The market is not sending one clean signal right now. Profitability is still strong, competition is inching back, claims costs are staying stubborn, and carriers are starting to talk less about fixing and more about building.
1. Carriers Are Moving From Repair Mode To Growth Mode
Liberty Mutual says 2026 is about shifting from fixing to building after a strong 2025. The carrier reported net income up 55% to $6.8 billion and a combined ratio of 88.4, down from 95.9 in 2024. Management said the next phase is scaling what works, leaning into target segments and distribution, and growing only where returns clear their thresholds. The company also said it is embedding AI into underwriting, claims triage, workflow speed, and service consistency, while keeping pricing, coverage, and claims decisions under human judgment and governance.
Source: Insurance Journal
Why this matters for agencies:
- Strong carriers are no longer just trying to repair results. They are choosing where they want to grow.

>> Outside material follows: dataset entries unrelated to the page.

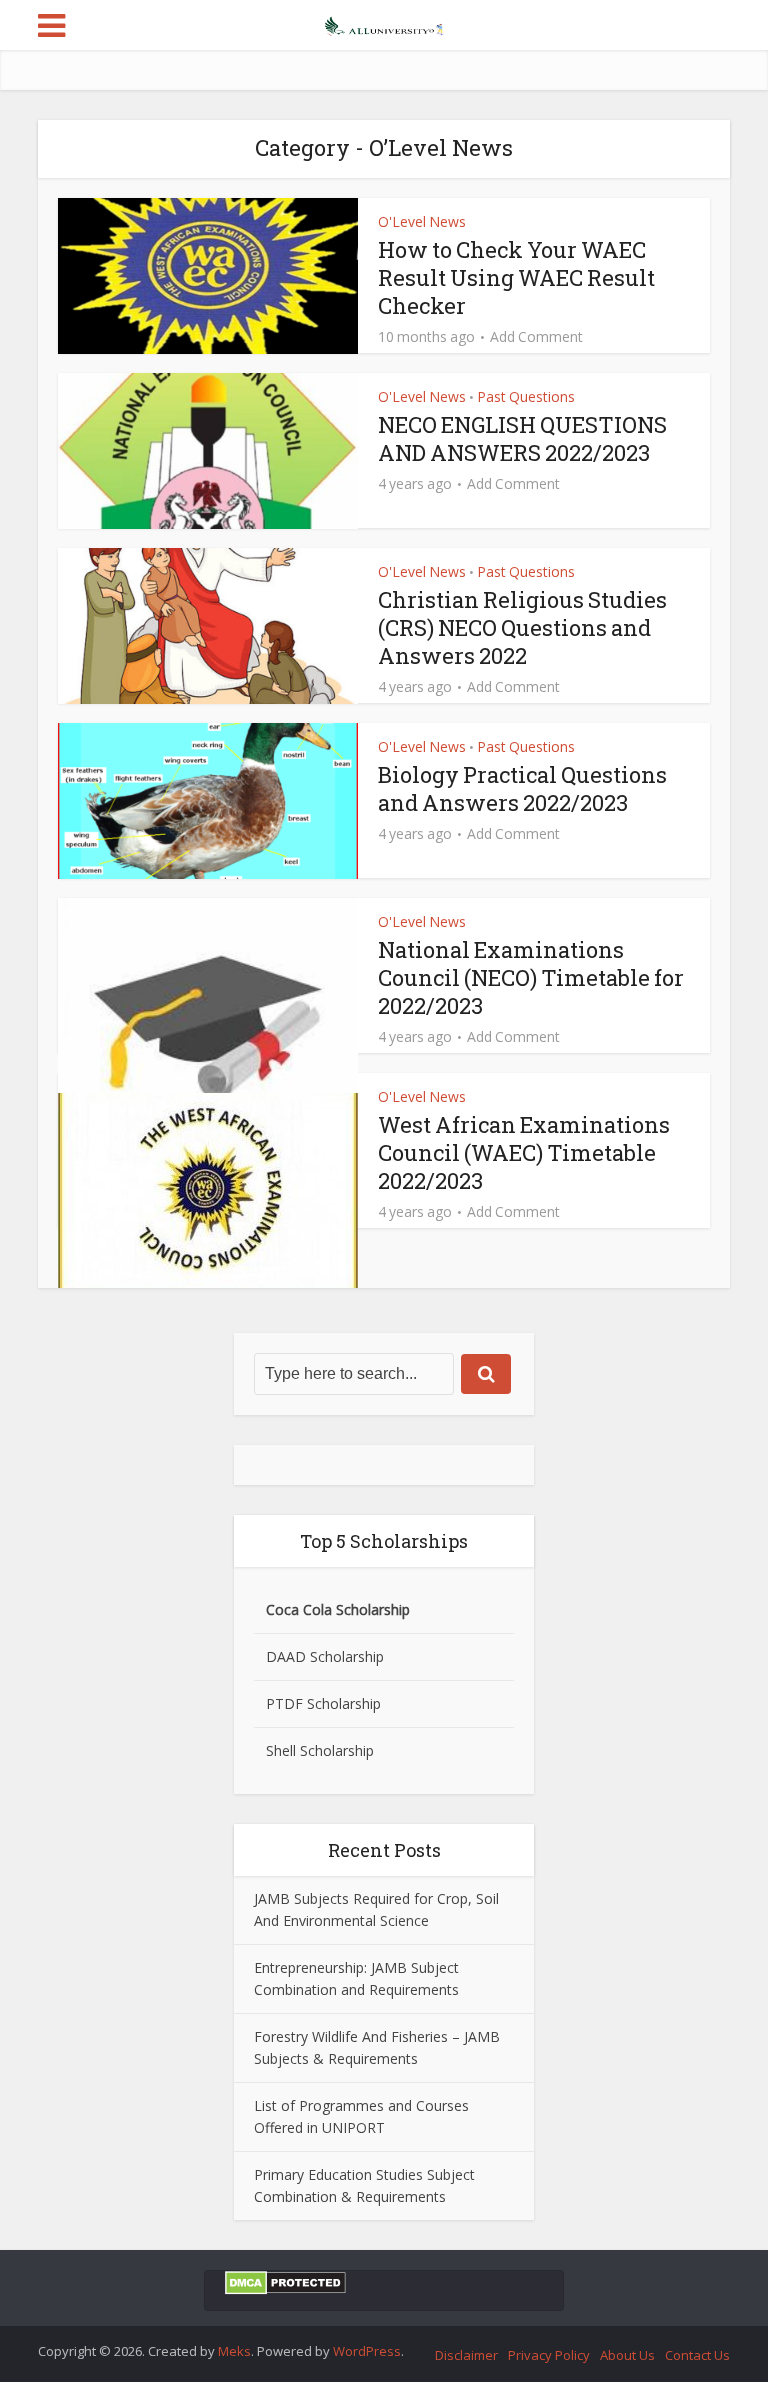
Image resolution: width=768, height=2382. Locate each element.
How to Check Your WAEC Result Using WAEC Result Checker (516, 277)
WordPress (367, 2351)
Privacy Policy (549, 2355)
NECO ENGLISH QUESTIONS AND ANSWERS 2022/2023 (522, 438)
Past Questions (526, 396)
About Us (627, 2355)
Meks (234, 2351)
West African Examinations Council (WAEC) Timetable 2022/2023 (524, 1152)
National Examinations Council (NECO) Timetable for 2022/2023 (531, 977)
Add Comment (536, 337)
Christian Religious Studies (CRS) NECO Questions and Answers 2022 (522, 627)
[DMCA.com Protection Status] (285, 2281)
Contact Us (697, 2355)
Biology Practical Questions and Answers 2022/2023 (522, 788)
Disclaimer (466, 2355)
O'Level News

- Agency partners that bring clean, profitable business in target segments will get more attention than generalist shops with mixed books.
- AI is being used to improve speed and consistency, which means carriers will increasingly expect cleaner submissions and better operational discipline from agencies too.
2. Claims Cost Pressure Is Looking Structural, Not Temporary
A new Gallagher Bassett study says North American insurers are dealing with a structural shift in claims costs, not a short-cycle blip. The report points to rising claims complexity, social inflation, medical inflation, catastrophe losses, economic volatility, and AI-driven fraud as converging pressures on carriers and MGAs. Among North American respondents, 64% said claims complexity rose over the last 12 months, with general liability, property, and auto feeling the biggest strain.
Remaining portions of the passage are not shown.